▶ [PROBLEM DESCRIPTION] Reproduce the entire listing below without alteration, line for line.

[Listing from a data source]
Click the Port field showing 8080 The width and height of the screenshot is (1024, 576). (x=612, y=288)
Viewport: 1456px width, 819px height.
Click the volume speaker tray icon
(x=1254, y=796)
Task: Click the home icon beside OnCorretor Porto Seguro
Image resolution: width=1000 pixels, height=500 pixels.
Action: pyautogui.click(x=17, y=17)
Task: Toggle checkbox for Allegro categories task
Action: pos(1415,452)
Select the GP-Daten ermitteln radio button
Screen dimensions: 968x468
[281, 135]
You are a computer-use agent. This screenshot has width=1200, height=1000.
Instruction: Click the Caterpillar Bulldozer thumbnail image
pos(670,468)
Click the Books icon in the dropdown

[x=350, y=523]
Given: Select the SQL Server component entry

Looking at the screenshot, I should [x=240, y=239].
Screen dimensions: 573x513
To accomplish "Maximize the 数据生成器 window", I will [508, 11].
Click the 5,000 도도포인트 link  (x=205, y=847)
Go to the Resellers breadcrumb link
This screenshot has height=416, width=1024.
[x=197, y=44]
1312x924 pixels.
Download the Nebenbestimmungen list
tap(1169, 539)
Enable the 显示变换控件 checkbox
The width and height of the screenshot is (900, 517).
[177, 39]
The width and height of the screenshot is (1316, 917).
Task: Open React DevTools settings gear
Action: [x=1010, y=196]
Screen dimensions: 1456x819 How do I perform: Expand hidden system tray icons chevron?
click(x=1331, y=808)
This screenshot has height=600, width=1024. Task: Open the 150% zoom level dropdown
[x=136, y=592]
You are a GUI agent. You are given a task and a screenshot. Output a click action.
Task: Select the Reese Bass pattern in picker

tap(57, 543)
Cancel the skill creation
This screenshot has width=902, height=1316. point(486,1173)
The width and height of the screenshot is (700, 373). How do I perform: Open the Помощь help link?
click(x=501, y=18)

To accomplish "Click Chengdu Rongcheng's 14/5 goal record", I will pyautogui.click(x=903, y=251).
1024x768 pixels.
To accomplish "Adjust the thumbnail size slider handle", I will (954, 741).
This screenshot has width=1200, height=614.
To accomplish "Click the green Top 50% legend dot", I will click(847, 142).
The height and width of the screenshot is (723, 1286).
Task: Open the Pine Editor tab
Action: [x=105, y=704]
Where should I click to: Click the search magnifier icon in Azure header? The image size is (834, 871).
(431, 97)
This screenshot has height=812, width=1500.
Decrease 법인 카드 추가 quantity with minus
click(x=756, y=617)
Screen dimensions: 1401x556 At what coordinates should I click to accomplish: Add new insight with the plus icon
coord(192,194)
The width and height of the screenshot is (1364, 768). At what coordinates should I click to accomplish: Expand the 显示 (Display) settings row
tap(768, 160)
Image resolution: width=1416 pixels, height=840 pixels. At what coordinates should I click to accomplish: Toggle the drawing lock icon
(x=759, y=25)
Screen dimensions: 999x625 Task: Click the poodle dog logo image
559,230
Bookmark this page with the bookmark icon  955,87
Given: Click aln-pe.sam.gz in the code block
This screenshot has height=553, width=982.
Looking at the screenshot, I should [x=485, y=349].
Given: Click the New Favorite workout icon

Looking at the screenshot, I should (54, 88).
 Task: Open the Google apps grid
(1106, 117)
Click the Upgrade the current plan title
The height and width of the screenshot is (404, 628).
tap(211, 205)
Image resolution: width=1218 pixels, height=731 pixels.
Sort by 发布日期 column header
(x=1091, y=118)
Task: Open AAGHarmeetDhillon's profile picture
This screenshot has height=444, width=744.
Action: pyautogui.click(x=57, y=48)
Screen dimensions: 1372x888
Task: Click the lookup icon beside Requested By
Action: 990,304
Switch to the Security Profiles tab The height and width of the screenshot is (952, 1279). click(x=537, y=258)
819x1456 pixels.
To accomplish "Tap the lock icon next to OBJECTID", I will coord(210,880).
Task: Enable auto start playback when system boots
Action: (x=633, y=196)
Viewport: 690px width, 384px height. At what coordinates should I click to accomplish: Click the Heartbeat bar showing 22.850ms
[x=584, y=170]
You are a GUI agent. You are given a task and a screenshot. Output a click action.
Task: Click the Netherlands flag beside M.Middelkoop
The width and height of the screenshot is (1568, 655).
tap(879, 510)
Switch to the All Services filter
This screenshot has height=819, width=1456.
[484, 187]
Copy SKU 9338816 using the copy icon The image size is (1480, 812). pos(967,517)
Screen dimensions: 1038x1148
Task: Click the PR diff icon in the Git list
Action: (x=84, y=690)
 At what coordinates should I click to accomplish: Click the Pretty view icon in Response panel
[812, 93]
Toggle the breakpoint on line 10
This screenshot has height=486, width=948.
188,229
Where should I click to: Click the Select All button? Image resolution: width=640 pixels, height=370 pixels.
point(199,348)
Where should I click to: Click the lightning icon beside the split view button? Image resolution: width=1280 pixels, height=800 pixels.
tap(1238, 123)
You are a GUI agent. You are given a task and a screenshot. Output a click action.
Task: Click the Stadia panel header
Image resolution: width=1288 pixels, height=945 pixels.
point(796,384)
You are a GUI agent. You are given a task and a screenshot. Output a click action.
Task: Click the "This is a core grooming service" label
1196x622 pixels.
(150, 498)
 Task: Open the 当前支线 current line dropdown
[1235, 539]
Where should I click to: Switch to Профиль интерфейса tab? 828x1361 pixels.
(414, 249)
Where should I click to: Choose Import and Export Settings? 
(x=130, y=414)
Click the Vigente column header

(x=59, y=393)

▶ [RIGHT ANSWER]
Click the Port field showing 8080 The width and height of the screenshot is (1024, 576). (x=612, y=288)
Viewport: 1456px width, 819px height.
Click the volume speaker tray icon
(x=1254, y=796)
Task: Click the home icon beside OnCorretor Porto Seguro
Image resolution: width=1000 pixels, height=500 pixels.
Action: pyautogui.click(x=17, y=17)
Task: Toggle checkbox for Allegro categories task
Action: pos(1415,452)
Select the GP-Daten ermitteln radio button
Screen dimensions: 968x468
[281, 135]
You are a computer-use agent. This screenshot has width=1200, height=1000.
Instruction: Click the Caterpillar Bulldozer thumbnail image
pos(670,468)
Click the Books icon in the dropdown

[x=350, y=523]
Given: Select the SQL Server component entry

Looking at the screenshot, I should [x=240, y=239].
Screen dimensions: 573x513
To accomplish "Maximize the 数据生成器 window", I will [508, 11].
Click the 5,000 도도포인트 link  (x=205, y=847)
Go to the Resellers breadcrumb link
This screenshot has height=416, width=1024.
[x=197, y=44]
1312x924 pixels.
Download the Nebenbestimmungen list
tap(1169, 539)
Enable the 显示变换控件 checkbox
The width and height of the screenshot is (900, 517).
[177, 39]
The width and height of the screenshot is (1316, 917).
Task: Open React DevTools settings gear
Action: [x=1010, y=196]
Screen dimensions: 1456x819 How do I perform: Expand hidden system tray icons chevron?
click(x=1331, y=808)
This screenshot has height=600, width=1024. Task: Open the 150% zoom level dropdown
[x=136, y=592]
You are a GUI agent. You are given a task and a screenshot. Output a click action.
Task: Select the Reese Bass pattern in picker

tap(57, 543)
Cancel the skill creation
This screenshot has width=902, height=1316. point(486,1173)
The width and height of the screenshot is (700, 373). How do I perform: Open the Помощь help link?
click(x=501, y=18)

To accomplish "Click Chengdu Rongcheng's 14/5 goal record", I will pyautogui.click(x=903, y=251).
1024x768 pixels.
To accomplish "Adjust the thumbnail size slider handle", I will (954, 741).
This screenshot has width=1200, height=614.
To accomplish "Click the green Top 50% legend dot", I will click(847, 142).
The height and width of the screenshot is (723, 1286).
Task: Open the Pine Editor tab
Action: [x=105, y=704]
Where should I click to: Click the search magnifier icon in Azure header? The image size is (834, 871).
(431, 97)
This screenshot has height=812, width=1500.
Decrease 법인 카드 추가 quantity with minus
click(x=756, y=617)
Screen dimensions: 1401x556 At what coordinates should I click to accomplish: Add new insight with the plus icon
coord(192,194)
The width and height of the screenshot is (1364, 768). At what coordinates should I click to accomplish: Expand the 显示 (Display) settings row
tap(768, 160)
Image resolution: width=1416 pixels, height=840 pixels. At what coordinates should I click to accomplish: Toggle the drawing lock icon
(x=759, y=25)
Screen dimensions: 999x625 Task: Click the poodle dog logo image
559,230
Bookmark this page with the bookmark icon  955,87
Given: Click aln-pe.sam.gz in the code block
This screenshot has height=553, width=982.
Looking at the screenshot, I should [x=485, y=349].
Given: Click the New Favorite workout icon

Looking at the screenshot, I should (54, 88).
 Task: Open the Google apps grid
(1106, 117)
Click the Upgrade the current plan title
The height and width of the screenshot is (404, 628).
tap(211, 205)
Image resolution: width=1218 pixels, height=731 pixels.
Sort by 发布日期 column header
(x=1091, y=118)
Task: Open AAGHarmeetDhillon's profile picture
This screenshot has height=444, width=744.
Action: pyautogui.click(x=57, y=48)
Screen dimensions: 1372x888
Task: Click the lookup icon beside Requested By
Action: 990,304
Switch to the Security Profiles tab The height and width of the screenshot is (952, 1279). click(x=537, y=258)
819x1456 pixels.
To accomplish "Tap the lock icon next to OBJECTID", I will coord(210,880).
Task: Enable auto start playback when system boots
Action: (x=633, y=196)
Viewport: 690px width, 384px height. At what coordinates should I click to accomplish: Click the Heartbeat bar showing 22.850ms
[x=584, y=170]
You are a GUI agent. You are given a task and a screenshot. Output a click action.
Task: Click the Netherlands flag beside M.Middelkoop
The width and height of the screenshot is (1568, 655).
tap(879, 510)
Switch to the All Services filter
This screenshot has height=819, width=1456.
[484, 187]
Copy SKU 9338816 using the copy icon The image size is (1480, 812). pos(967,517)
Screen dimensions: 1038x1148
Task: Click the PR diff icon in the Git list
Action: (x=84, y=690)
 At what coordinates should I click to accomplish: Click the Pretty view icon in Response panel
[812, 93]
Toggle the breakpoint on line 10
This screenshot has height=486, width=948.
188,229
Where should I click to: Click the Select All button? Image resolution: width=640 pixels, height=370 pixels.
point(199,348)
Where should I click to: Click the lightning icon beside the split view button? Image resolution: width=1280 pixels, height=800 pixels.
tap(1238, 123)
You are a GUI agent. You are given a task and a screenshot. Output a click action.
Task: Click the Stadia panel header
Image resolution: width=1288 pixels, height=945 pixels.
point(796,384)
You are a GUI agent. You are given a task and a screenshot. Output a click action.
Task: Click the "This is a core grooming service" label
1196x622 pixels.
(150, 498)
 Task: Open the 当前支线 current line dropdown
[1235, 539]
Where should I click to: Switch to Профиль интерфейса tab? 828x1361 pixels.
(414, 249)
Where should I click to: Choose Import and Export Settings? 
(x=130, y=414)
Click the Vigente column header

(x=59, y=393)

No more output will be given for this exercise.